The door was thrown open and a slight woman with brown hair wearing stained blue coveralls and an Atlanta Braves cap peered up at him. “Lang? Lang!”

She hurled herself into his big arms and hugged him warmly. “How are you? When Bob told me you’d given up the Agency to work in San Antonio, I stood up and cheered! Listen, when you get a car, I’ll do all your mechnical work free. You can stay with us—”

“No, I can’t,” he told her. “I have to be in San Antonio, but I can come and visit often, and I will. I’ll get a nice big apartment and some toys for Mikey to play with when you bring him up to see me.”

She grimaced. “I don’t have a lot of time, you know. So many jobs and only me to do them. I can’t complain, though, work is booming. We have a new VCR and television set, and Mikey has
loads of toys. I even bought Bob a decent four-wheel drive to use in his work.” She beamed. “Not bad, huh?”

“Not bad at all,” he agreed, wondering if it would be politic to mention that gifts weren’t going to replace the time she spent with her family. He and Bob had scars that Connie might not even know about. God knew, Lang had never been able to share his with Kirry, as close as they’d been.

“Well, back to work. Bob’s cooking tonight, he’ll feed you. I’ll see you later, Lang. Did you get me the carburetor?”

He flushed.

She glowered. “Bob, right? He wouldn’t let you.” She stamped her foot. “I don’t know why in heaven’s name I had to marry a male chauvinist pig! He looked perfectly sane when I said yes.” She turned and went back into the garage, closing the door behind her, still muttering. Lang was certain then that Bob had never shared the past with her.

“Well, did she scream about the carburetor?” Bob asked hopefully as he dished up black-bottomed pancakes in the kitchen.

“Yes.”

“Did she tell you how much stuff she’s bought us all?” he added. “Nice, isn’t it? If we only had her to share it with, it might mean something. Poor old Mikey doesn’t even get a bedtime story anymore because she’s too tired to read him one. I even do that.”

“Have you tried talking to her?” Lang asked.
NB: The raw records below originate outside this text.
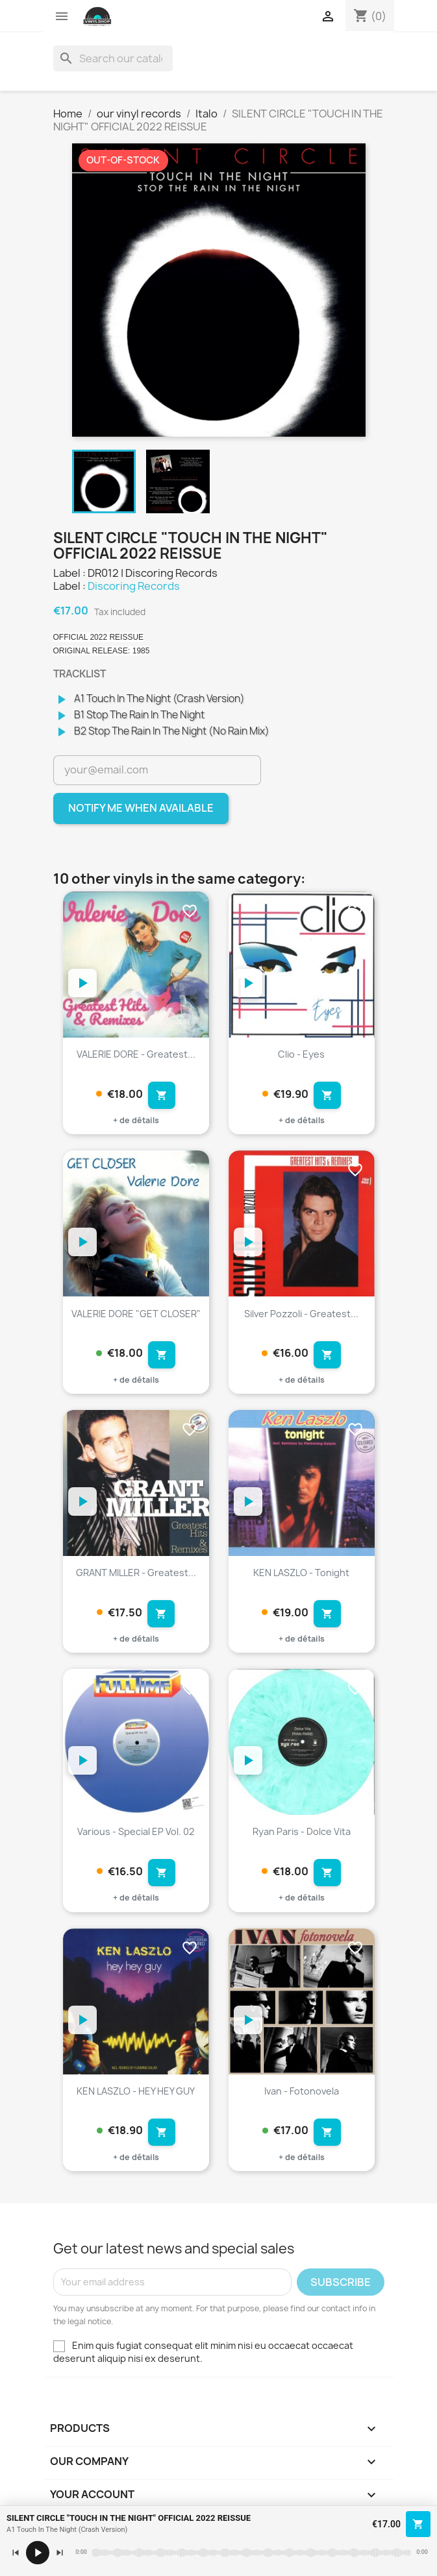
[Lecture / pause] (37, 2552)
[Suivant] (60, 2553)
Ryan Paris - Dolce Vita (302, 1831)
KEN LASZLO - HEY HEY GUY (136, 2091)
“Sure. She doesn’t listen. She’s too busy redesigning engine systems and important stuff like that.” He put some pancakes
down in front of Mikey, who made a face. “Scrape off the burned part,” he instructed his son.

“There’s a hamburger from yesterday in the refrigerator. Can’t I have that instead?” Mikey asked plaintively.

“Okay. Heat it up in the microwave,” Bob grumbled.

“Thanks, Dad! Can I go watch television while I eat?”

“You might as well. Family unity’s gone to hell around here.”

Mikey whooped and went to retrieve his hamburger from the refrigerator. He heated it up and vanished into his room.

“Poor kid. His cholesterol will be as high as a kite and he’ll die of malnutrition.”

Lang was staring at the black pancakes. “If he doesn’t starve first.”

“I can’t cook. She didn’t marry me for my cooking skills. She should have found somebody who was a gourmet chef in his spare time.”

“Why don’t you hire a cook?” Lang suggested.

Bob brightened. “Say, that’s an idea. We’ve got plenty of money, so why don’t I? I’ll start looking tomorrow.” He stared at the black pancakes on his own plate and pushed them away. “Tell you what, I’ll run down to the corner and get us a couple of Mama Lou’s barbecue sandwiches and some fries, how about that?”

Lang grinned. “That’s more like it.” He paused. “While you’re at it, you might tell Connie exactly why you don’t like working mothers. If she understood, she might compromise.”

“Her? Dream on. And I don’t like talking about the past. Go
ahead,” he suggested when Lang paused. “Tell me you ever said anything to Kirry.”

Lang didn’t have a comeback. He shrugged and walked away.

 

He spent a lazy two days with Bob and Connie and Mikey, trying not to notice the disharmony. If the couple hadn’t each been so individually stubborn, things might have worked out better. But neither one was going to give an inch or compromise at all.

Before Lang left for San Antonio to see his new boss the following Monday, Bob had interviewed four women to housekeep and cook for the family. The one he favored was a Mexican-American girl who had beautiful black hair down to her waist and soft brown eyes like velvet. Her voice was seductive and she had a figure that made Lang’s pulse run wild. This was going to mean trouble, he thought, but he couldn’t interfere. His brother had to lead his own life.